The eResearch Ontology Repository
This ontology repository allows you to store and retrieve ontologies and metadata about the ontologies. It keeps track of who uploaded ontologies and in which versions and it allows comparing different versions of one ontology.
The system is designed to work well in modern web browsers, in particular it allows using the back button and most pages can be bookmarked or sent as links (exception: the additional filters in the browse view will not be remembered). There is also extra styling information for printing that is intended to make printouts more efficient by suppressing the navigation elements.
The following sections give an overview of the features and their use.
Finding ontologies
The fastest way to access the repository is through searching on the front page. This will search the repository for ontologies matching your query terms in the title, in class or property names, in its description or keywords, or in comments within some file uploaded into the system. The results are displayed grouped by the field the match was found in.
Alternatively you can browse the categories used to classify ontologies. The repository uses a taxonomy according to which the ontology are classified. This can be accessed through the "Browse" section of the site, where you find a menu at the top that contains all categories available. Note that the taxonomy can contain categories with multiple parents in which case a category will appear under each of the parents.
On the right hand side is a checkbox to include or exclude ontologies that are not directly assigned to a category but to more specific categories. By default only categories assigned to the exact category are shown, if you check this box the results will show ontologies classified as belonging to more specific categories.
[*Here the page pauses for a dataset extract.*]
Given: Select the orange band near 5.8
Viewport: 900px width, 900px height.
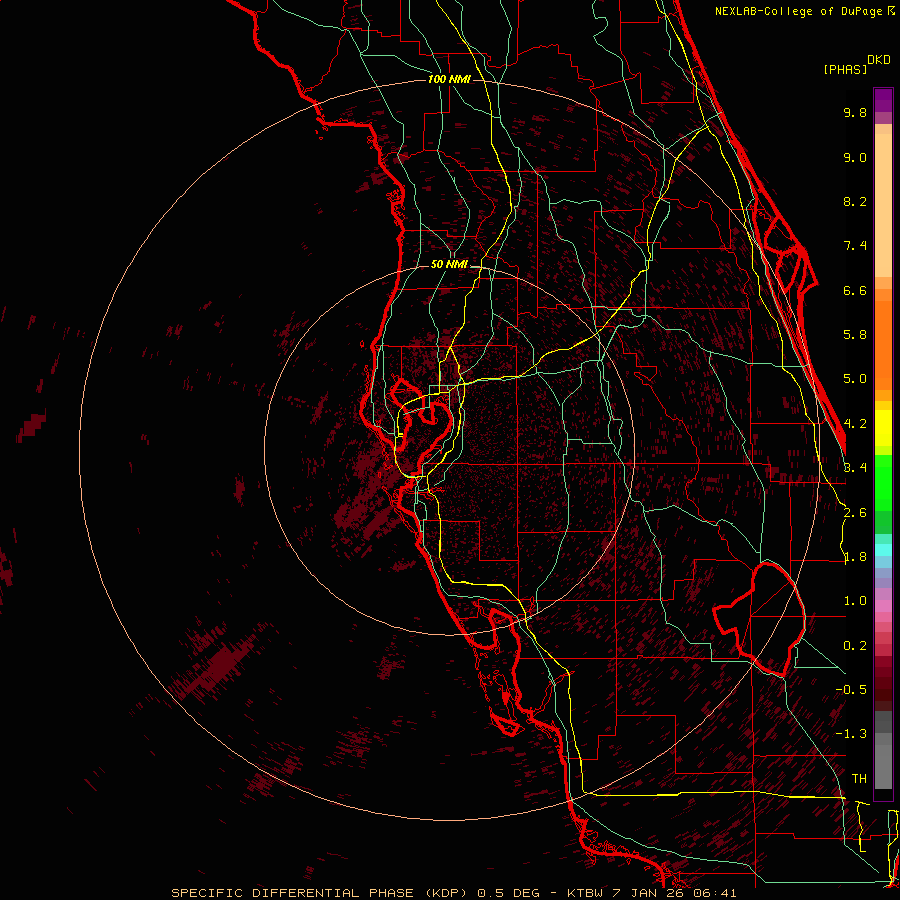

If you toggle the feature without selecting a category, all ontologies will be shown -- depending on the number of ontologies that can mean accessing a large data set.
Once ontologies matching your selection are found a browsing view will appear below the navigation menu. It will show all ontologies matching the category selection, including their title and description. On the right hand side you will see further options to filter the selection, e.g. by selecting some keywords or by entering some text that should be in the ontology's metadata. Clicking on the title of one of the matches will take you to the description of that ontology.
Looking at an ontology
It is important to understand that the ontology repository distinguishes between an ontology as an abstract concept and the particular version of it expressed in the files uploaded. There is some metadata attached to the abstract notion of an ontology, e.g. its classification into a category, the title, a description and keywords and some information on who has what role regarding this ontology.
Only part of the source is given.